Texte cité
##########

« Quelqu’un est venu ici vous dire que “l’homme africain n’est pas entré dans l’histoire”. Pardon pour ces paroles humiliantes et qui n’auraient jamais dû être prononcées, et qui n’engagent pas la France. Car vous aussi, vous avez fait l’histoire, vous l’avez faite bien avant la colonisation, vous l’avez faite pendant, et vous la faites depuis. ».
Ces propos de Mme Ségolène Royal, en visite à Dakar, et répondant au Président Sarkozy, sont bien appréciés par le Coordonnateur de l’ouvrage « L’Afrique répond à Sarkozy », le Pr Makhily Gassama. Il soutient qu’avec la sortie de cette forte personnalité de la scène politique française, les Africains, du reste rares, qui s’étaient élevés contre la réponse d’un groupe d’intellectuels au tout nouveau Président français se sont certainement rendus compte que ces intellectuels africains n’avaient pas eu tort d’avoir promptement pris la défense de l’Afrique.

##########

Lignes extraites

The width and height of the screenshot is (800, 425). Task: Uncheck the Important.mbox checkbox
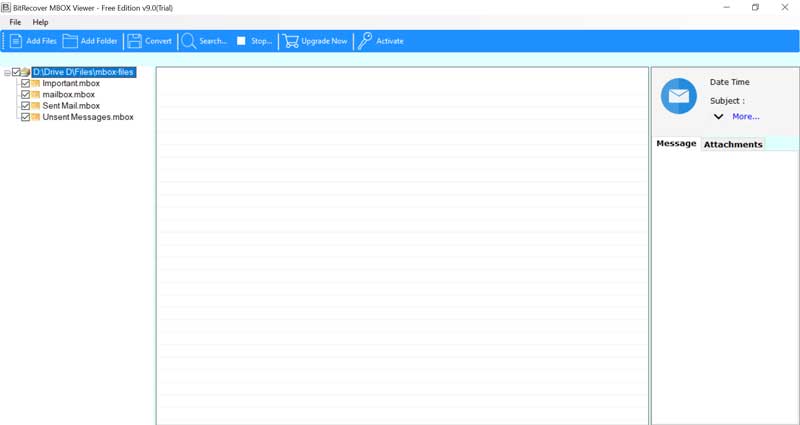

##########

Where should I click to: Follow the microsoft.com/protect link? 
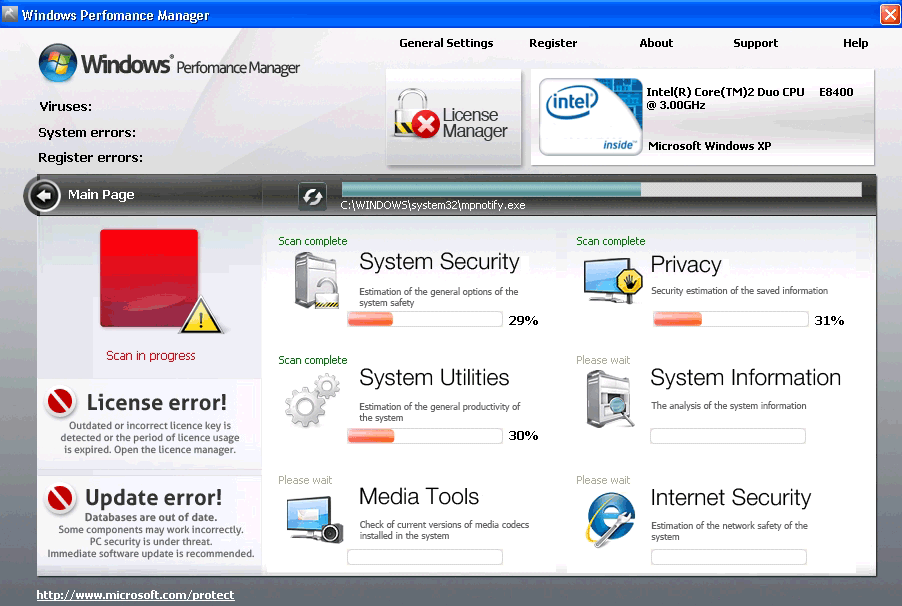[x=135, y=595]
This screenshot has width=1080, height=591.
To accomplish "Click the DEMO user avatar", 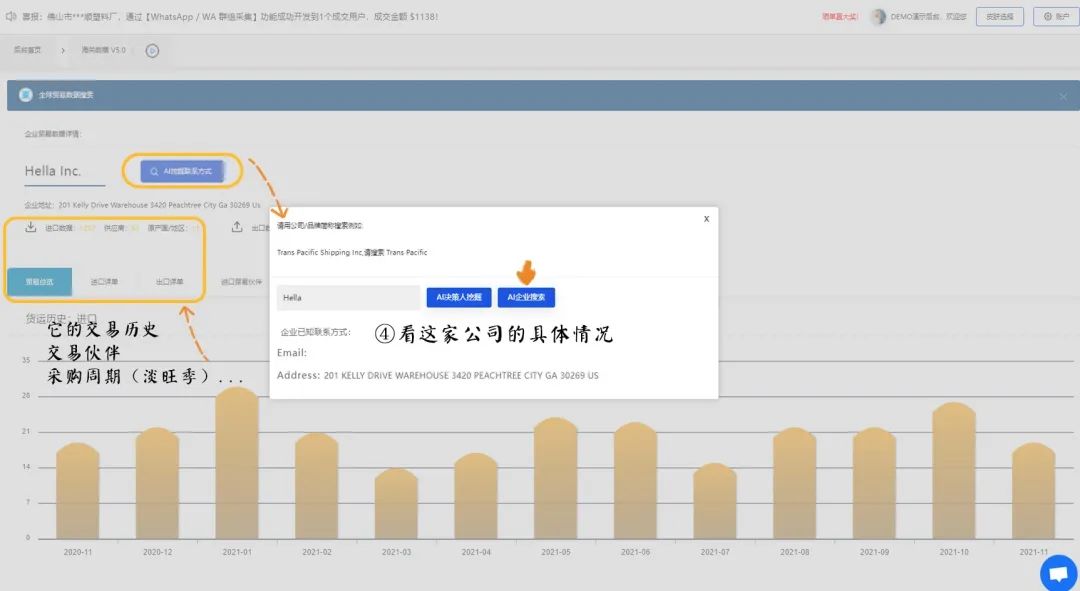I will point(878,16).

##########

Consigne
Dans le texte cité, recopiez mot pour mot le passage qui s'ouvre sur « Ces propos de » et s'achève sur « défense de l’Afrique. ».

Corrigé
Ces propos de Mme Ségolène Royal, en visite à Dakar, et répondant au Président Sarkozy, sont bien appréciés par le Coordonnateur de l’ouvrage « L’Afrique répond à Sarkozy », le Pr Makhily Gassama. Il soutient qu’avec la sortie de cette forte personnalité de la scène politique française, les Africains, du reste rares, qui s’étaient élevés contre la réponse d’un groupe d’intellectuels au tout nouveau Président français se sont certainement rendus compte que ces intellectuels africains n’avaient pas eu tort d’avoir promptement pris la défense de l’Afrique.